Improvement in the accuracy of the postclassification of LULC is important in order to meet the need for the rapid mapping of such information. This study has proposed the MaSegFil approach, which can be used for spatial filters of supervised digital classification results. Three digital classification approaches (ML, RF, and SVM) were applied to test the improvement in the accuracy of LULC postclassification using the MaSegFil approach. The use of a single Landsat 8 image is not always possible because several watersheds need more than one path to cover all of their areas, which cannot be obtained from one single date image.
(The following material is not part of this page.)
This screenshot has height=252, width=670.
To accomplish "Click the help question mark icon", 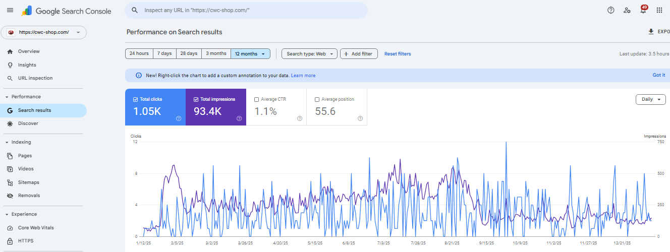I will click(611, 10).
Mosaic cloud-free Landsat 8 satellite imagery data were used for the input data to make the classification. The data applied the median pixel value based on the filter date data used as input for the LULC classification in the study area. Assessment of the accuracy based on the reference data was made to compare the postclassification results before and after the addition of the MaSegFil approach. The results show that, before applying the MaSegFil approach, the results of the ML, RF, and SVM classifications obtained accuracy were 73.6%, 77.7%, and 77.5%, respectively. However, the MaSegFil approach can reduce pixel noise from the ML, RF, and SVM classifications, with an increase in accuracy of 81.7%, 85.2%, and 84.3%, respectively. Furthermore, the method that has the best accuracy RF classifier was applied to several national priority watershed locations in Indonesia, with a comparison of conditions before and after the spatial filter process was applied using the MaSegFil approach. The results show that the use of the MaSegFil approach implemented on several national priority watersheds in Indonesia to classify LULC had a variation in overall accuracy ranging from 83.28% to 89.76% and an improvement in accuracy from 6.41% to 15.83%. The results of the study can be used to support the acceleration of medium-scale mapping at 1 : 50,000–1 : 100,000, which currently is often performed manually by digitizing on-screen. The development and application of the next method become input for future research in the use of other optical image data that have a higher spatial resolution, such as Sentinel-2, SPOT 6/7, or Pleiades.

Data Availability

The data used to support the findings of this study are available from the corresponding author upon request.

Disclosure

This paper is part of the study activities entitled “Integration of Remote Sensing Data for Flood Impact Analysis, Environmental Management and Disaster Mitigation in the Citarum Watershed, West Java Province, Indonesia.”

Conflicts of Interest

The authors declare no conflicts of interest.

Authors’ Contributions

FY was the project leader and contributed to conceptualization and methodology; FY and GAC prepared the original draft; FY, GN, and GAC processed and validated the data; FY and SS performed formal analysis; FY, GN, GAC, and SS reviewed and edited the manuscript.

Acknowledgments

This study was funded by the Program of National Innovation System Research Incentive (INSINAS) of 2020, the Ministry of Research Technology, and the Higher Education Republic of Indonesia (Contract number: 70/Ins-1/PPK/E4/2020) and also was funded by the National Research Priority Activity at the Remote Sensing Applications Center, Indonesian National Institute of Aeronautics and Space (LAPAN) in 2020. Thanks go to Dr. Orbita Roswintiarti, the Deputy of Remote Sensing LAPAN, Dr. M. Rokhis Khomarudin, the Director of the Remote Sensing Application Center LAPAN, and colleagues at the Remote Sensing Applications Center LAPAN for their discussions and suggestions. The authors are also grateful to the Remote Sensing Technology and Data Center LAPAN for supporting the high-resolution imagery mosaic SPOT 6/7 in 2019.